▼
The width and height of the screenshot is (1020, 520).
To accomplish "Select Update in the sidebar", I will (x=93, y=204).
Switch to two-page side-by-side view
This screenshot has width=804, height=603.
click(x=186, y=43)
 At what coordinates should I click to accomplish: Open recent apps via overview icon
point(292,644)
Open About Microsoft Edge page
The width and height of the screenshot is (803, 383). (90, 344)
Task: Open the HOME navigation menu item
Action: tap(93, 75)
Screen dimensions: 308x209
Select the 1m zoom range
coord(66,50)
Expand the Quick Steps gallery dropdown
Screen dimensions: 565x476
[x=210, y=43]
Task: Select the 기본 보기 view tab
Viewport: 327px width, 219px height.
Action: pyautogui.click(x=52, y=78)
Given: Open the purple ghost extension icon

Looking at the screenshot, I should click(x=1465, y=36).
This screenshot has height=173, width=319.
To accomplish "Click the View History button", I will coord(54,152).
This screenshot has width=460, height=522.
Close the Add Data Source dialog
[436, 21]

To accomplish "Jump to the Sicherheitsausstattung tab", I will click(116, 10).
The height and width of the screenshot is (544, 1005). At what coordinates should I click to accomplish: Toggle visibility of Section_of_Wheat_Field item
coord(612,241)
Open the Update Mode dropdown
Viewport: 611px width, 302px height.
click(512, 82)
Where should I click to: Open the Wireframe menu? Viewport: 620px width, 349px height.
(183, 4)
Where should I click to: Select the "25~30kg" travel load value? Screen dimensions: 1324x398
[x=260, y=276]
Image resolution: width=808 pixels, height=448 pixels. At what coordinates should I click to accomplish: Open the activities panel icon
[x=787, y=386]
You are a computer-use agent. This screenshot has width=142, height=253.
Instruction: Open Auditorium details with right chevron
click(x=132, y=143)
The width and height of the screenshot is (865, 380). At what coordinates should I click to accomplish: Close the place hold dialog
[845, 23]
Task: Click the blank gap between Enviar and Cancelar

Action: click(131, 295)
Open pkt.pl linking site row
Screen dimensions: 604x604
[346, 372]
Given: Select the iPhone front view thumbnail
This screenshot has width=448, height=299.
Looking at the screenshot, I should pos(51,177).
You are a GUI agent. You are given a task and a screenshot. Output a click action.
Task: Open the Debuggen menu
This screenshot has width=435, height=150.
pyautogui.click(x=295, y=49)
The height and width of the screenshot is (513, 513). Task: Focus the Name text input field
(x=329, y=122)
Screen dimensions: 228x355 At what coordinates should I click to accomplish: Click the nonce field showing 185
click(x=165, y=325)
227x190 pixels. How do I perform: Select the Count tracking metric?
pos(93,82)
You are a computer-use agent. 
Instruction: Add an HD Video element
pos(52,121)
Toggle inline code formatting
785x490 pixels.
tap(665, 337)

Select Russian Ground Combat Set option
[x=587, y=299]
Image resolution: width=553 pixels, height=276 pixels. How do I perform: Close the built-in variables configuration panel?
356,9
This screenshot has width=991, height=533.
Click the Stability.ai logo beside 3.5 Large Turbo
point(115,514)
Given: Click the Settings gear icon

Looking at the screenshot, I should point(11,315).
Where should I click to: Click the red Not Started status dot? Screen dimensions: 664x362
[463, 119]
▲
▸ Prompt
Print every record exactly as written.

▸ Solution for this problem
The width and height of the screenshot is (1020, 520).
To accomplish "Select Update in the sidebar", I will (x=93, y=204).
Switch to two-page side-by-side view
This screenshot has width=804, height=603.
click(x=186, y=43)
 At what coordinates should I click to accomplish: Open recent apps via overview icon
point(292,644)
Open About Microsoft Edge page
The width and height of the screenshot is (803, 383). (90, 344)
Task: Open the HOME navigation menu item
Action: tap(93, 75)
Screen dimensions: 308x209
Select the 1m zoom range
coord(66,50)
Expand the Quick Steps gallery dropdown
Screen dimensions: 565x476
[x=210, y=43]
Task: Select the 기본 보기 view tab
Viewport: 327px width, 219px height.
Action: pyautogui.click(x=52, y=78)
Given: Open the purple ghost extension icon

Looking at the screenshot, I should click(x=1465, y=36).
This screenshot has height=173, width=319.
To accomplish "Click the View History button", I will coord(54,152).
This screenshot has width=460, height=522.
Close the Add Data Source dialog
[436, 21]

To accomplish "Jump to the Sicherheitsausstattung tab", I will click(116, 10).
The height and width of the screenshot is (544, 1005). At what coordinates should I click to accomplish: Toggle visibility of Section_of_Wheat_Field item
coord(612,241)
Open the Update Mode dropdown
Viewport: 611px width, 302px height.
click(512, 82)
Where should I click to: Open the Wireframe menu? Viewport: 620px width, 349px height.
(183, 4)
Where should I click to: Select the "25~30kg" travel load value? Screen dimensions: 1324x398
[x=260, y=276]
Image resolution: width=808 pixels, height=448 pixels. At what coordinates should I click to accomplish: Open the activities panel icon
[x=787, y=386]
You are a computer-use agent. This screenshot has width=142, height=253.
Instruction: Open Auditorium details with right chevron
click(x=132, y=143)
The width and height of the screenshot is (865, 380). At what coordinates should I click to accomplish: Close the place hold dialog
[845, 23]
Task: Click the blank gap between Enviar and Cancelar

Action: click(131, 295)
Open pkt.pl linking site row
Screen dimensions: 604x604
[346, 372]
Given: Select the iPhone front view thumbnail
This screenshot has width=448, height=299.
Looking at the screenshot, I should pos(51,177).
You are a GUI agent. You are given a task and a screenshot. Output a click action.
Task: Open the Debuggen menu
This screenshot has width=435, height=150.
pyautogui.click(x=295, y=49)
The height and width of the screenshot is (513, 513). Task: Focus the Name text input field
(x=329, y=122)
Screen dimensions: 228x355 At what coordinates should I click to accomplish: Click the nonce field showing 185
click(x=165, y=325)
227x190 pixels. How do I perform: Select the Count tracking metric?
pos(93,82)
You are a computer-use agent. 
Instruction: Add an HD Video element
pos(52,121)
Toggle inline code formatting
785x490 pixels.
tap(665, 337)

Select Russian Ground Combat Set option
[x=587, y=299]
Image resolution: width=553 pixels, height=276 pixels. How do I perform: Close the built-in variables configuration panel?
356,9
This screenshot has width=991, height=533.
Click the Stability.ai logo beside 3.5 Large Turbo
point(115,514)
Given: Click the Settings gear icon

Looking at the screenshot, I should point(11,315).
Where should I click to: Click the red Not Started status dot? Screen dimensions: 664x362
[463, 119]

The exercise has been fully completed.